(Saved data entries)
<<<<

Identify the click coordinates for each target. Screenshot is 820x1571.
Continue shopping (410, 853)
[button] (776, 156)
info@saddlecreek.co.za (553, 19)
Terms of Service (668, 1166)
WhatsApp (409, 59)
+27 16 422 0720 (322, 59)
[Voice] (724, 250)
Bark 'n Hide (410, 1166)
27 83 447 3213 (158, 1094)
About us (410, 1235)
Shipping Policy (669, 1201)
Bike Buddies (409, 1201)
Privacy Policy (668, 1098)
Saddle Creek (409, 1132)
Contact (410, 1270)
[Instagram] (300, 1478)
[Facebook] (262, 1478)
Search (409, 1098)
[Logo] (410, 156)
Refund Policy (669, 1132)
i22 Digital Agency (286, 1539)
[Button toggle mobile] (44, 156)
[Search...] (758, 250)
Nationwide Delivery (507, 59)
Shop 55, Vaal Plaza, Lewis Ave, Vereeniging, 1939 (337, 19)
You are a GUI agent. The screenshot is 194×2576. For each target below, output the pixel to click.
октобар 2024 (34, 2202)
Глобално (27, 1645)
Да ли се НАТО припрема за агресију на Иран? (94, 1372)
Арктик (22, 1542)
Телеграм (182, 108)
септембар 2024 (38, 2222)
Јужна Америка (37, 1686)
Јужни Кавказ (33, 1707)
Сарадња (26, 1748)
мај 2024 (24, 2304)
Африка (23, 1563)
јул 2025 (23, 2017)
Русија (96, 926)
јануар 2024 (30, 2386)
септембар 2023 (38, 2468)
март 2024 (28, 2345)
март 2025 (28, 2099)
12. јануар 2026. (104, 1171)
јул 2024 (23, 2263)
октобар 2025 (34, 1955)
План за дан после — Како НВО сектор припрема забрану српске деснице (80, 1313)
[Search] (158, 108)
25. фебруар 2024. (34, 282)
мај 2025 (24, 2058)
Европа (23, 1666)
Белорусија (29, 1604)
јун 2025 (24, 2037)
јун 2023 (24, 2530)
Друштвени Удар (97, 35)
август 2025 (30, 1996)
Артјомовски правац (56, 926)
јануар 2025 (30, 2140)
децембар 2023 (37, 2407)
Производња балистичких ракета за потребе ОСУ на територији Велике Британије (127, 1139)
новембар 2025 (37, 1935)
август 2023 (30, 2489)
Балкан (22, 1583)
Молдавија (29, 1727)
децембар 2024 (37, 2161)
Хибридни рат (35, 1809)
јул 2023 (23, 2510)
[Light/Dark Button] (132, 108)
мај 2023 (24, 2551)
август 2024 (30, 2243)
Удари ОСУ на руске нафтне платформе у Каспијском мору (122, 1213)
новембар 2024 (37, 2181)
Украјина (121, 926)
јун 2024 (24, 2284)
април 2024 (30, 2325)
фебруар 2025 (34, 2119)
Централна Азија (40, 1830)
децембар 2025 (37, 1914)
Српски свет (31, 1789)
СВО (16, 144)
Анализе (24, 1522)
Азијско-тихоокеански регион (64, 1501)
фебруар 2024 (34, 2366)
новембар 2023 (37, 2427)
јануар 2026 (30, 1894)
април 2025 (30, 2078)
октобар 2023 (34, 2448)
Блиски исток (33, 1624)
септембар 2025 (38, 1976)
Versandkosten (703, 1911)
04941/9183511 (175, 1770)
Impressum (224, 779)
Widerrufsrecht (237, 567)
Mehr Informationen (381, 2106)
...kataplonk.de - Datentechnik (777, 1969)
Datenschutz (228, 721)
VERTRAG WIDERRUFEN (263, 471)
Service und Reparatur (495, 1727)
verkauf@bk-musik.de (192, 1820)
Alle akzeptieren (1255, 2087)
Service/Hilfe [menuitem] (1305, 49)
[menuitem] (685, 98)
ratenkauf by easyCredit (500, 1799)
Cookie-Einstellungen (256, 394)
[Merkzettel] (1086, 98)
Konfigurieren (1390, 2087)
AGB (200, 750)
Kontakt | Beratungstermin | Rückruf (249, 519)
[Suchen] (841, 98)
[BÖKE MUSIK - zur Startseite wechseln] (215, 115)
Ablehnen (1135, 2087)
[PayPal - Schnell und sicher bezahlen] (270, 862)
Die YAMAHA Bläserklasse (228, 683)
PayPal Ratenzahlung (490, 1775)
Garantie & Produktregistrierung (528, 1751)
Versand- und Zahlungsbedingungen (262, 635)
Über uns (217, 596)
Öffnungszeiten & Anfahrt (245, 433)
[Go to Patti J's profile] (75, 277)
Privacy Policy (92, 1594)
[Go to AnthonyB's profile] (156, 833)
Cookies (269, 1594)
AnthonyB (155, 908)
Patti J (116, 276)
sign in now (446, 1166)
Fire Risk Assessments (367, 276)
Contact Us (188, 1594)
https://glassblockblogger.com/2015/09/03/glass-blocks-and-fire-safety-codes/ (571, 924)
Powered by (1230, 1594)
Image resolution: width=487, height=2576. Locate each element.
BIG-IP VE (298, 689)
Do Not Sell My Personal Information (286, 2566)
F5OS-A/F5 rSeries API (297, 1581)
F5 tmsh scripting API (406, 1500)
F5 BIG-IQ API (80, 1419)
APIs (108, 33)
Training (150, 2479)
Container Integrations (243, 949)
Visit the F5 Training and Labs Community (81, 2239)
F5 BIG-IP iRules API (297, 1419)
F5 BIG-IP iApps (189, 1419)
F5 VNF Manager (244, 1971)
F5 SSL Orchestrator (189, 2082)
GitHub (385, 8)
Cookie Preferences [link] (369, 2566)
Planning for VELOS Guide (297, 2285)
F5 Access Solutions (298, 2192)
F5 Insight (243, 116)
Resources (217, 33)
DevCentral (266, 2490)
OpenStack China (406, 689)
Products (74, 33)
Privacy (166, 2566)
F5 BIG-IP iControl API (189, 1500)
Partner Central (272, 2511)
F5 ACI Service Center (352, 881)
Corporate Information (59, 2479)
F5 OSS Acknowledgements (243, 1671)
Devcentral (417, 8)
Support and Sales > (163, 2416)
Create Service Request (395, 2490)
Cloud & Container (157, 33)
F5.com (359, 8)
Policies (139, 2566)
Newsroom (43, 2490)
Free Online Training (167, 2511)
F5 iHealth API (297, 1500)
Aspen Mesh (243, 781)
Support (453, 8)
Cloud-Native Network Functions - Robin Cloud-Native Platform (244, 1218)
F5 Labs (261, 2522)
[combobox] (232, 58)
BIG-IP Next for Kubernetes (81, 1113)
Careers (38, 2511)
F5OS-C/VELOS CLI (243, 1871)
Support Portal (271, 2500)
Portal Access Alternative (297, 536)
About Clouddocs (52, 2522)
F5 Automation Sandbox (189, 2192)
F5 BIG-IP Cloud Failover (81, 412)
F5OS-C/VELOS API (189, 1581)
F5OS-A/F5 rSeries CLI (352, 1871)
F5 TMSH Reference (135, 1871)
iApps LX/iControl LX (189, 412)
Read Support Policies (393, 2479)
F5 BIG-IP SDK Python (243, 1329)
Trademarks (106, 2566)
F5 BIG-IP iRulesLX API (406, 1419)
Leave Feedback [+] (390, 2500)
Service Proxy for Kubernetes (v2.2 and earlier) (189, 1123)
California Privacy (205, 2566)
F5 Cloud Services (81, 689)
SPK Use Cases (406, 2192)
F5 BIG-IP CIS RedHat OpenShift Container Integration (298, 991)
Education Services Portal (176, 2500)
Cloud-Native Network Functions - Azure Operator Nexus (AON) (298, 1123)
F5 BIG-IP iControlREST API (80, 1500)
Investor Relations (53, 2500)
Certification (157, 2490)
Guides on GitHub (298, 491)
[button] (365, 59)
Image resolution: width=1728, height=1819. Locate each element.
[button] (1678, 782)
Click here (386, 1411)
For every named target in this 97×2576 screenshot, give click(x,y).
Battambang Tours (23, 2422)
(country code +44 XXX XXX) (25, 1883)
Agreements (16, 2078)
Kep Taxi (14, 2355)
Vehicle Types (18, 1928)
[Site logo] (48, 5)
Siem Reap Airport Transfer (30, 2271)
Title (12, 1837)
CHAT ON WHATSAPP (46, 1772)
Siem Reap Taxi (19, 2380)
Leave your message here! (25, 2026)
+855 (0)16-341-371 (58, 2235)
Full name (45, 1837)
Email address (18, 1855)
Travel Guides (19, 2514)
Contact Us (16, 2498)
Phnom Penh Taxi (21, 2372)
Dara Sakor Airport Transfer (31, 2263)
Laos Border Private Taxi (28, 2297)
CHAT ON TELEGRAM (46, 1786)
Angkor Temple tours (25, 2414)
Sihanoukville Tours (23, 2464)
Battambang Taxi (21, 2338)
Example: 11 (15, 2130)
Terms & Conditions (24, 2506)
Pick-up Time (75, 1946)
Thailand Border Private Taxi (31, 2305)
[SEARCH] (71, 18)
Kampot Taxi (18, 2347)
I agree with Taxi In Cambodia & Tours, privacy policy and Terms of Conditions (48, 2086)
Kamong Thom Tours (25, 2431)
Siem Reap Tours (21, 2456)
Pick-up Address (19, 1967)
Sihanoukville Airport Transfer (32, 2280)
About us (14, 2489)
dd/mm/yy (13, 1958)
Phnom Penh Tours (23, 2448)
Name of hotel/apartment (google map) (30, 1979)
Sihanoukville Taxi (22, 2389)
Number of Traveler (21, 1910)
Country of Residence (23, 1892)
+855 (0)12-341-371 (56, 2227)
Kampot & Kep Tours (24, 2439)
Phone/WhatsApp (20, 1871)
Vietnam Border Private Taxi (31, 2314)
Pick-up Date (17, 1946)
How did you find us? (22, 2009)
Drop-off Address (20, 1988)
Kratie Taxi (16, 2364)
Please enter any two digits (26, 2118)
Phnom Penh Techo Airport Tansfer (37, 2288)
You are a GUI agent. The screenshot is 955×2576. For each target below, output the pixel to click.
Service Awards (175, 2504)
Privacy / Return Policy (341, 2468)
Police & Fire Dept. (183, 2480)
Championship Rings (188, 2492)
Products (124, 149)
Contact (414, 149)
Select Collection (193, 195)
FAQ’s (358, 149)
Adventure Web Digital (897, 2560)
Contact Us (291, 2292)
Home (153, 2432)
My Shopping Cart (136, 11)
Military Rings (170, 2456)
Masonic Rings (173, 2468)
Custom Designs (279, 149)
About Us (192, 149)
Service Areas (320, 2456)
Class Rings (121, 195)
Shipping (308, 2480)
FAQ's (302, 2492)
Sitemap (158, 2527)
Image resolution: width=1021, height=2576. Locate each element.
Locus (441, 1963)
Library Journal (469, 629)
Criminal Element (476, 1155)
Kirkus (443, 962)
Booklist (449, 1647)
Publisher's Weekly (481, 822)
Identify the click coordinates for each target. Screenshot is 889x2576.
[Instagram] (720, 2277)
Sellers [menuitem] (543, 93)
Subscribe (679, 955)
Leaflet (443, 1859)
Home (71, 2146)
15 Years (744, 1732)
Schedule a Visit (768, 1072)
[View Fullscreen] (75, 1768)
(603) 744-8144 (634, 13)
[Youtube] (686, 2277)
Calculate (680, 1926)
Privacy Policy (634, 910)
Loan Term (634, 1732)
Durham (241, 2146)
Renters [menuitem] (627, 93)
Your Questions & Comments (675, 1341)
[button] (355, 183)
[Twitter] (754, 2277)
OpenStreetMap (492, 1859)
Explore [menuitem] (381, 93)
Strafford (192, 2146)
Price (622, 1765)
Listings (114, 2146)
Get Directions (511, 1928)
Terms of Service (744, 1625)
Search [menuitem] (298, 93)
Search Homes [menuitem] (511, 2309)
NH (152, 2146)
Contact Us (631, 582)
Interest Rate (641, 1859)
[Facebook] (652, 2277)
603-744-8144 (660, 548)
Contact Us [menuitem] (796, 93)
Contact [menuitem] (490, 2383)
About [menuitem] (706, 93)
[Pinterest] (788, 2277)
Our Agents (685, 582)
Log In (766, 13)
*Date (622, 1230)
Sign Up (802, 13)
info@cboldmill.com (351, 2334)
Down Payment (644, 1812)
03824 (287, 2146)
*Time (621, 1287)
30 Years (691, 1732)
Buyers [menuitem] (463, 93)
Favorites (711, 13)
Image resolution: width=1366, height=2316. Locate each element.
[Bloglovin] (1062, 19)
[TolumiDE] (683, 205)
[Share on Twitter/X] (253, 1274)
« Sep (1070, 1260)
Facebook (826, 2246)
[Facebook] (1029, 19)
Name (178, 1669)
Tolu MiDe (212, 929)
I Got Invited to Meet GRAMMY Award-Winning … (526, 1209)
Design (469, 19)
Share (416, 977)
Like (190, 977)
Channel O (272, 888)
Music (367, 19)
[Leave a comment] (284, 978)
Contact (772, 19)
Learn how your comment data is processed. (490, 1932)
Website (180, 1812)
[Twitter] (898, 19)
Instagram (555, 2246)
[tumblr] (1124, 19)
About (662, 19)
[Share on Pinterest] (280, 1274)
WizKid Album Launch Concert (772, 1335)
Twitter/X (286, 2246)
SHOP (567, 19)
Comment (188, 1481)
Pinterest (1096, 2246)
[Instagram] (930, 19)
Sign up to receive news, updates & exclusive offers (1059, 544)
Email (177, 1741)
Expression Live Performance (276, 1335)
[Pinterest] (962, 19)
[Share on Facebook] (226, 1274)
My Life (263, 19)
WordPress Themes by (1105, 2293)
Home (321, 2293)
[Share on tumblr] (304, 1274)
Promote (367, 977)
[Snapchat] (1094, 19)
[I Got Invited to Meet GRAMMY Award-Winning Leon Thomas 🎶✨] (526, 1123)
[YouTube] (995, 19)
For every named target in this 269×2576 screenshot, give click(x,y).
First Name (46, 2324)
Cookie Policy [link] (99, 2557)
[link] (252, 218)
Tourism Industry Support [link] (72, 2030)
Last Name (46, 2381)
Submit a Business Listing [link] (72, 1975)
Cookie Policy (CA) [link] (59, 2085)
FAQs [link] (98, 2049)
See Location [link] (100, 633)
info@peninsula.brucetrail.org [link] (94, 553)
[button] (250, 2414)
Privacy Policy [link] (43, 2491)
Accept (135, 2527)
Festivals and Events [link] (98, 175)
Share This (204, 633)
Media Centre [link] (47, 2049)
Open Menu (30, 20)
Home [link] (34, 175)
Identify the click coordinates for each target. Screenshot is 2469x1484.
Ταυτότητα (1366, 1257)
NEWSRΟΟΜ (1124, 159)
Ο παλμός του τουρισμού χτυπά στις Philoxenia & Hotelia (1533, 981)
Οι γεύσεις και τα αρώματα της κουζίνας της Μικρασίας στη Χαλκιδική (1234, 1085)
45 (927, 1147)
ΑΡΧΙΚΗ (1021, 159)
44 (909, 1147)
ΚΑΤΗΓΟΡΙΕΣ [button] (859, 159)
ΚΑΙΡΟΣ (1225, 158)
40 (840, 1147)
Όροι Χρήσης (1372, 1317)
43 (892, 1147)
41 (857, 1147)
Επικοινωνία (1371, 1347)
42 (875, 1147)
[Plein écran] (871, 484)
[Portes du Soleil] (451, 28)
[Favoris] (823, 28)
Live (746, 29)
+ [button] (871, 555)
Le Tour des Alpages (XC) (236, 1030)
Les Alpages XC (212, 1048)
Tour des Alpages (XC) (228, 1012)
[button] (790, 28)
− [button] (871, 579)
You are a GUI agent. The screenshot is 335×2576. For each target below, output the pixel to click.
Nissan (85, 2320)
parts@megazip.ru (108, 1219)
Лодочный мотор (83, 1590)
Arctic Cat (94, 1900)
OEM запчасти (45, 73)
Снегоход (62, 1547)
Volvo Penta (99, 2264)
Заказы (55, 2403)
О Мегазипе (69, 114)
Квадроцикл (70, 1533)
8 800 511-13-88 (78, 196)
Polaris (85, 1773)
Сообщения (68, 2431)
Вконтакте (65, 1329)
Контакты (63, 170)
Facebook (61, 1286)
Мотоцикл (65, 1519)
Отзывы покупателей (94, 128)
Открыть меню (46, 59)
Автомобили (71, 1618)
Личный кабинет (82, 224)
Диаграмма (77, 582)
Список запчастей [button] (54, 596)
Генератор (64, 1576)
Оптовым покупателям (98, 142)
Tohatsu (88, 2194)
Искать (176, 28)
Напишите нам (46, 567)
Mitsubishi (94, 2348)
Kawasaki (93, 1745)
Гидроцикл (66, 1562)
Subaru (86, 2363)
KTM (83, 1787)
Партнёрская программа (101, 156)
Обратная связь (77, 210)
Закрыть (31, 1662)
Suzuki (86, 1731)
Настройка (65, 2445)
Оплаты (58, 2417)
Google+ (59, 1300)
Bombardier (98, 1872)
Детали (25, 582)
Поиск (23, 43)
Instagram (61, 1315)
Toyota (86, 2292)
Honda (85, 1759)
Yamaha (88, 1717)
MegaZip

>>>>

- _PROBLEM TO SOLVE_:
Copy exactly the stretch of data above from the line with "Trademarks (106, 2566)" through the line with "Dara Sakor Airport Transfer (31, 2263)", and omit all other lines.

- _EXERCISE SOLUTION_:
Trademarks (106, 2566)
F5 BIG-IP iRulesLX API (406, 1419)
Leave Feedback [+] (390, 2500)
Service Proxy for Kubernetes (v2.2 and earlier) (189, 1123)
California Privacy (205, 2566)
F5 Cloud Services (81, 689)
SPK Use Cases (406, 2192)
F5 BIG-IP CIS RedHat OpenShift Container Integration (298, 991)
Education Services Portal (176, 2500)
Cloud-Native Network Functions - Azure Operator Nexus (AON) (298, 1123)
F5 BIG-IP iControlREST API (80, 1500)
Investor Relations (53, 2500)
Certification (157, 2490)
Guides on GitHub (298, 491)
[button] (365, 59)
Image resolution: width=1728, height=1819. Locate each element.
[button] (1678, 782)
Click here (386, 1411)
For every named target in this 97×2576 screenshot, give click(x,y).
Battambang Tours (23, 2422)
(country code +44 XXX XXX) (25, 1883)
Agreements (16, 2078)
Kep Taxi (14, 2355)
Vehicle Types (18, 1928)
[Site logo] (48, 5)
Siem Reap Airport Transfer (30, 2271)
Title (12, 1837)
CHAT ON WHATSAPP (46, 1772)
Siem Reap Taxi (19, 2380)
Leave your message here! (25, 2026)
+855 (0)16-341-371 (58, 2235)
Full name (45, 1837)
Email address (18, 1855)
Travel Guides (19, 2514)
Contact Us (16, 2498)
Phnom Penh Taxi (21, 2372)
Dara Sakor Airport Transfer (31, 2263)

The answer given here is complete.